#### Problem statement
Write out every line of the rows below again, requests included. Multiply each coordinate in the answers by 1.15, round to whole numbers with halves going up, and leave the pictures out.

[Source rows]
___
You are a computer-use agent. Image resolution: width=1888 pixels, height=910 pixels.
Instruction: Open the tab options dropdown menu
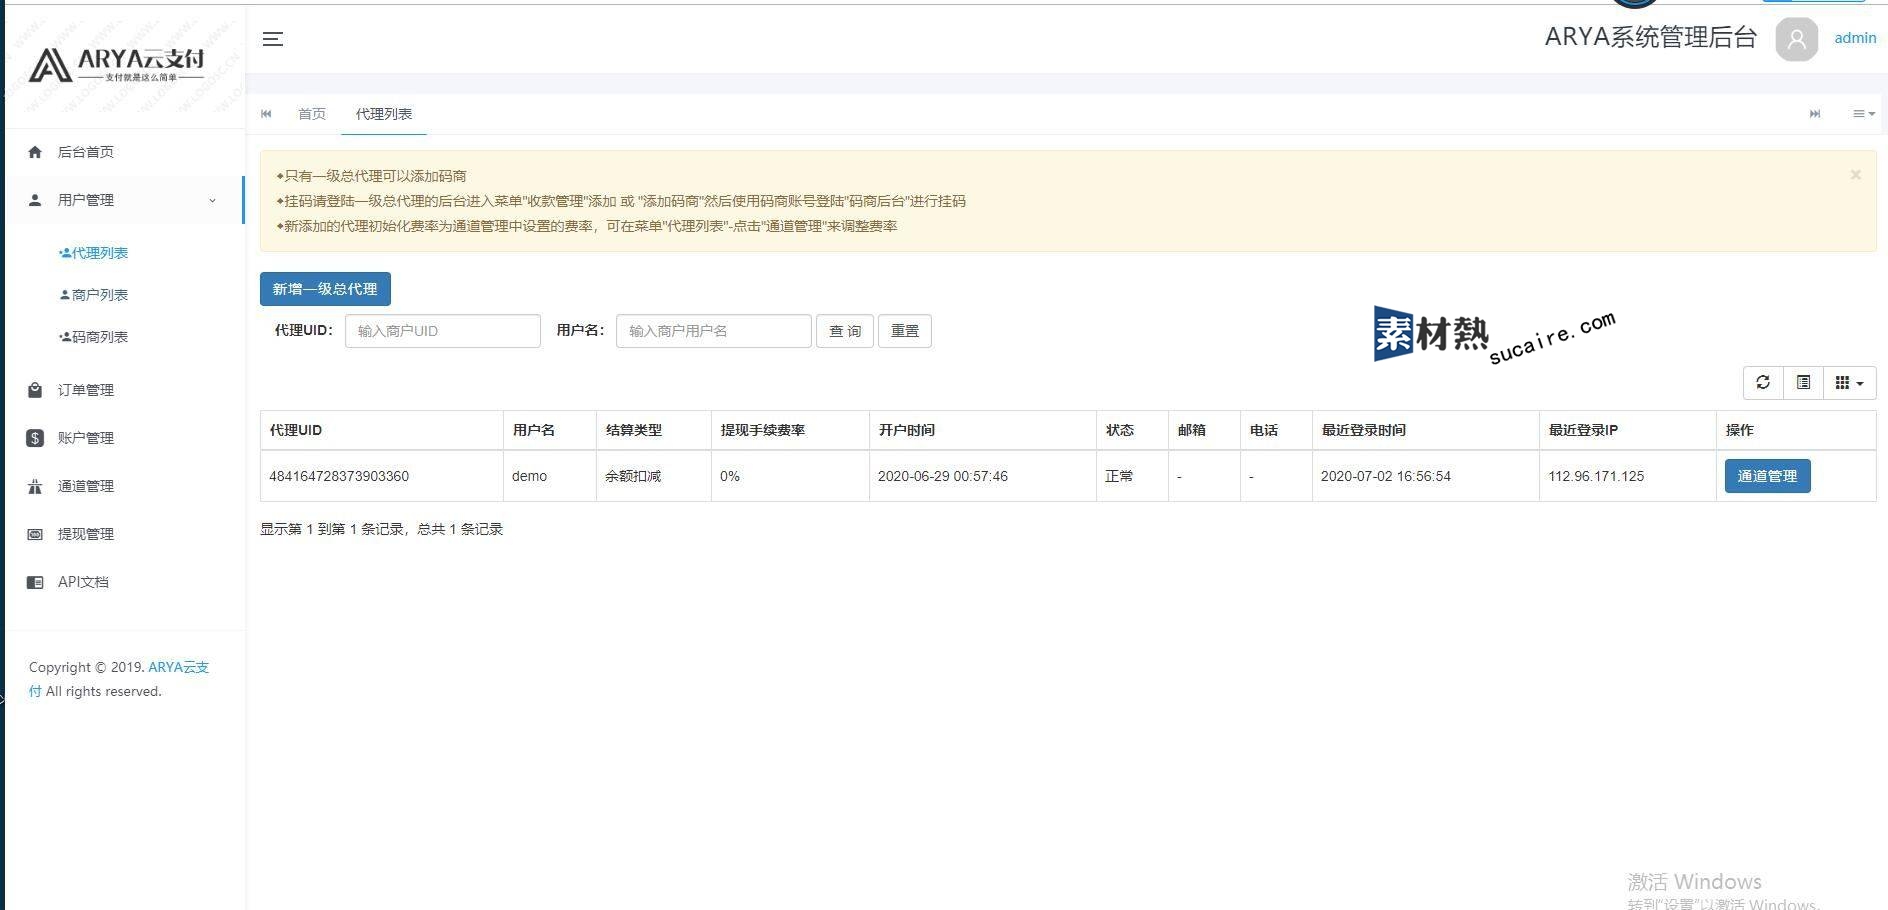1863,114

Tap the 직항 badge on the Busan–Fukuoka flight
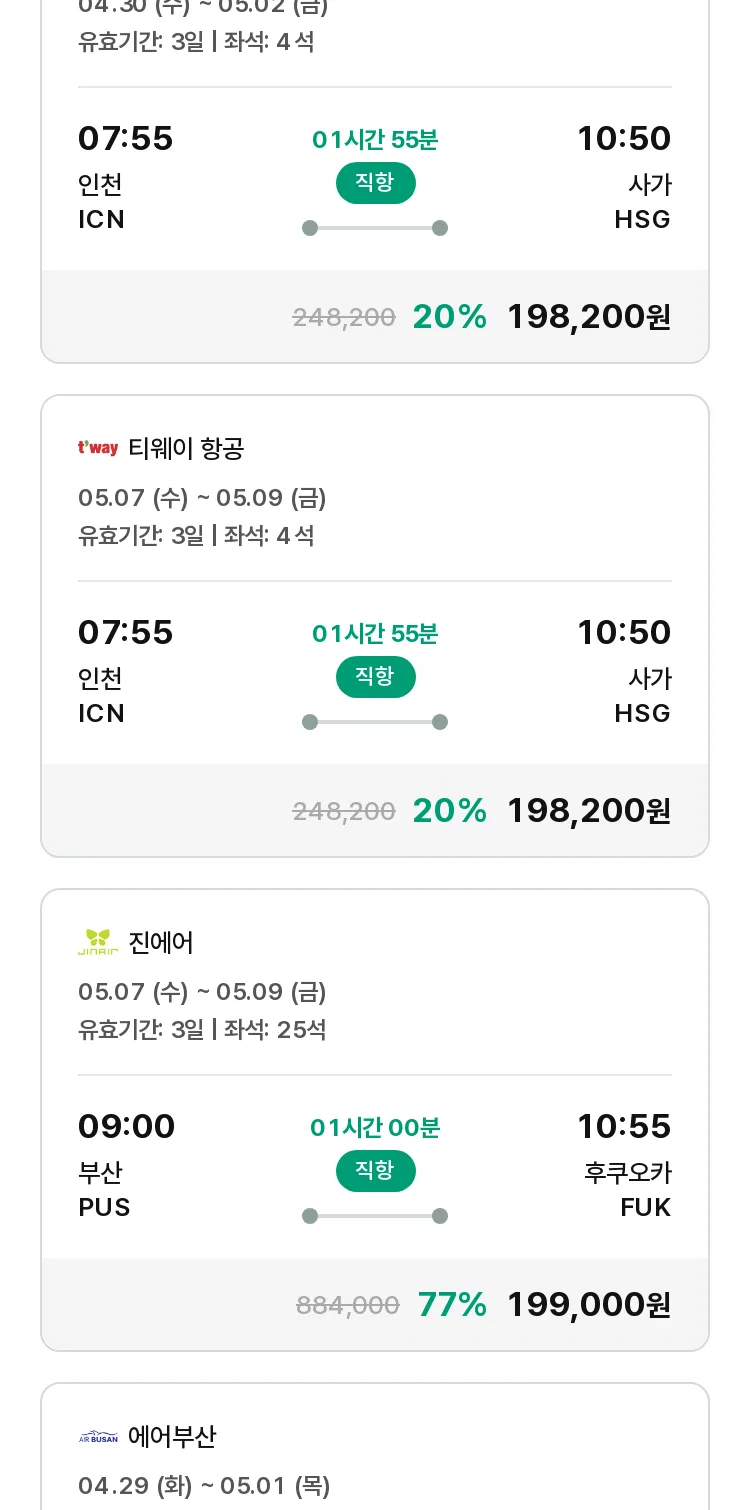(x=375, y=1170)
___
#### Result
You are a computer-use agent. Image resolution: width=1888 pixels, height=910 pixels.
Instruction: Open the tab options dropdown menu
2142,131

Tap the 직항 badge on the Busan–Fukuoka flight
(x=431, y=1346)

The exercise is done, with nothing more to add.